Exhibition dates: 27th November 2010 – 6th March 2011
.
A great double act! Inspired curating puts the work of these artist’s together – everyday Americans with ethereal, theatrical image bites. The mis en scène created in the exhibition space, the tension between sculpture, photograph, frame and space – is delicious. Crewdson is at his best when he resists the obvious narrative (for example, all the traffic lights stuck on yellow in the photograph ‘Untitled (Brief Encounter)’ (2006, see below). Personally I prefer his staged photographs with pairs or groups of people within the image, rather than a single figure. The storyline is more ambiguous and the photographs of people walking along railway tracks always remind me of the Stephen King story filmed as ‘Stand by Me’ (1986) with a young River Phoenix. Either way they are intoxicating, the viewer drawn into these wonderful, dark psychological dramas.
Many thankx to Museum Frieder Burda for allowing me to publish the photographs in the posting. Please click on the photographs for a larger version of the image.
.
.
.
Installation photograph of the exhibition ‘Duane Hanson/Gregory Crewdson: Uncanny realities’ at Museum Frieder Burda
.
.
Installation photograph of the exhibition ‘Duane Hanson/Gregory Crewdson: Uncanny realities’ at Museum Frieder Burda with Duane Hanson ‘Old Couple on a Bench’ (1994) in the foreground and Gregory Crewdson ‘Untitled (Worthington Street)’ (2006) in the background
.
.
“The works by the two American artists Duane Hanson (1925 – 1996) and Gregory Crewdson (born in 1962) confuse and touch the observer.
Both artists present people in their everyday lives, with hopes, yearnings and broken dreams. People we usually do not notice, aged and marked by reality, by life itself. While Hanson shapes his life-sized figures with a great deal of sympathy, Crewdson rather spreads a gloomy and depressing atmosphere in his pictures of lonely people in their houses, gardens and in streets.
With his realistic sculptures, the American artist Duane Hanson has become a synonym for contemporary realism in contemporary art. Typical motives are average people like housewives, waitresses, car dealers, janitors. Posture and expression of these figures are very close to reality. The photographer Gregory Crewdson arranges his large format pictures with cineastic arrangements and lets the abyss behind every-day life scenes become visible.

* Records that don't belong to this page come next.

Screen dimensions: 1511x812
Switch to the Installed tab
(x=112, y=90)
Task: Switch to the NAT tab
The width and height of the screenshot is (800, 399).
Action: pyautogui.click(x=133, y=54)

The exhibition at the Frieder Burda Museum presents about 30 figures by Duane Hanson, mainly from the artist’s estate, in dialogue with 20 large format works from the series ”Beneath the Roses“ by the photographer Gregory Crewdson. The photographies are mainly owned by the artist himself.
The curators Götz Adriani and Patricia Kamp are not aiming at a direct confrontation. They are rather presenting two artists who work with different materials, but deal with very similar topics. Both artists, Hanson and Crewdson, are grand when it comes to arranging their art. Crewdson always puts very much effort into the arrangments of the scenes in his pictures, and Hanson always keeps an eye on his close surroundings.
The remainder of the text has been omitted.